After returning to the UK in 1984, Anderson was captivated by the home-computer revolution. He became an editor at two of the UK's early computer magazines, Personal Computer Games and Zzap!64. A year later he founded Future Publishing with a $25,000 bank loan. The new company initially focused on specialist computer publications, but he eventually expanded it into other areas such as cycling, music, video games, technology and design. It doubled in size every year for seven years.

In 1994, Anderson moved to the United States. There he developed Imagine Media, publisher of Business 2.0 magazine and creator of the popular video game users' website IGN. Anderson eventually merged Imagine and Future, taking the combined entity public in London in 1999, under the name Future US. At its peak, it published 150 magazines and websites and employed 2,000 people.

Based on this financial success, Anderson established a private non-profit organization, the Sapling Foundation. He wanted to find new ways to tackle tough global issues through media, technology, entrepreneurship and ideas.

===TED===
In 2001, the foundation acquired the TED Conference, then an annual meeting of luminaries in the fields of technology, entertainment and design, held in Monterey, California. Anderson left Future to work full-time on TED.

He expanded the conference to cover all topics, including science, culture, academia, and business and key global issues. He added a fellows program, which now has some 400 alumni. He also established the TED Prize, which grants recipients $1 million to support their "one wish to change the world".

In 2006, TED experimented with posting some of its talks on the Internet. Their viral success encouraged Anderson to develop the organization as a global media initiative devoted to "ideas worth spreading". In June 2015, the organization posted its 2,000th talk online. The talks are free to view. Through a related project, they have been translated into more than 100 languages with the help of thousands of volunteers from around the world. Viewership has grown to approximately one billion views per year.

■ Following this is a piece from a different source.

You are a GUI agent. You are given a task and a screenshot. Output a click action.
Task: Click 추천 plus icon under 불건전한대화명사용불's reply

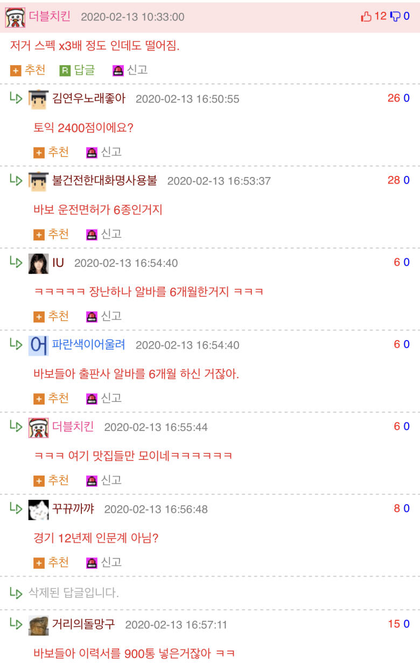39,235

Continuing a strategy of "radical openness", in 2009 Anderson introduced the TEDx initiative. The TED organization provides free licences to local organizers who want to organize their own TED-like events. Requirements are that speakers must appear for free, and the events have to be non-profit, with talks released to TED through Commons Media. More than 10,000 such events have been held, generating an archive of 100,000 TEDx talks.

Three years later, the TED-Ed program was launched. It offers free educational videos and tools to students and teachers.

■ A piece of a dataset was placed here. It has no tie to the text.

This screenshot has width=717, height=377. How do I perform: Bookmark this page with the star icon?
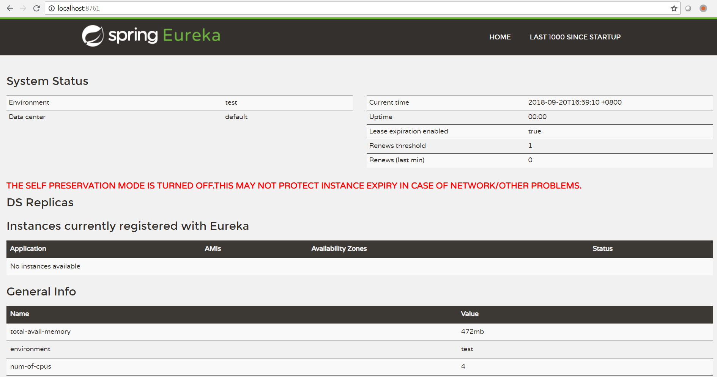(674, 8)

In 2012, Anderson was honored with an Edison Achievement Award for his commitment to innovation throughout his career.

In May 2016, Anderson published TED Talks: The Official TED Guide to Public Speaking which offers tips and advice for public speaking. The book became a New York Times bestseller.

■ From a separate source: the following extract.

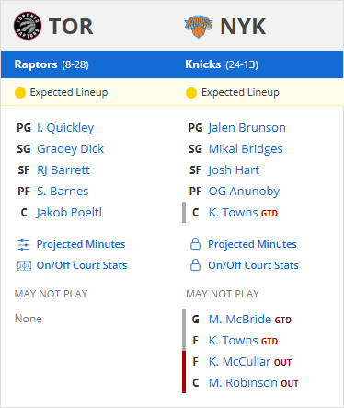Click the yellow Expected Lineup dot for Knicks

click(191, 93)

In December 2019, Anderson was awarded an Honorary Doctorate of Education by the University of Bath. The award recognises Anderson's 'outstanding services to publishing, education, technology and business'.

In January 2024, Anderson published a book titled Infectious Generosity: The Ultimate Idea Worth Spreading.

In October 2025, Anderson announced that Sal Khan would succeed him as TED’s "Vision Steward", joining TED’s board to help guide the organization’s long-term mission. Anderson remains on TED’s board and continues to participate in fundraising and programming.

==Personal life==
Anderson married Lucy Evans. Together they had three daughters, Zoe, Elizabeth and Anna, before their divorce. The eldest, Zoe, died in 2010 at age 24, from carbon monoxide poisoning due to an improperly-installed bathroom boiler.

In 2008, Anderson married Jacqueline Novogratz, the founder and CEO of Acumen, an organization that pioneered social impact investing.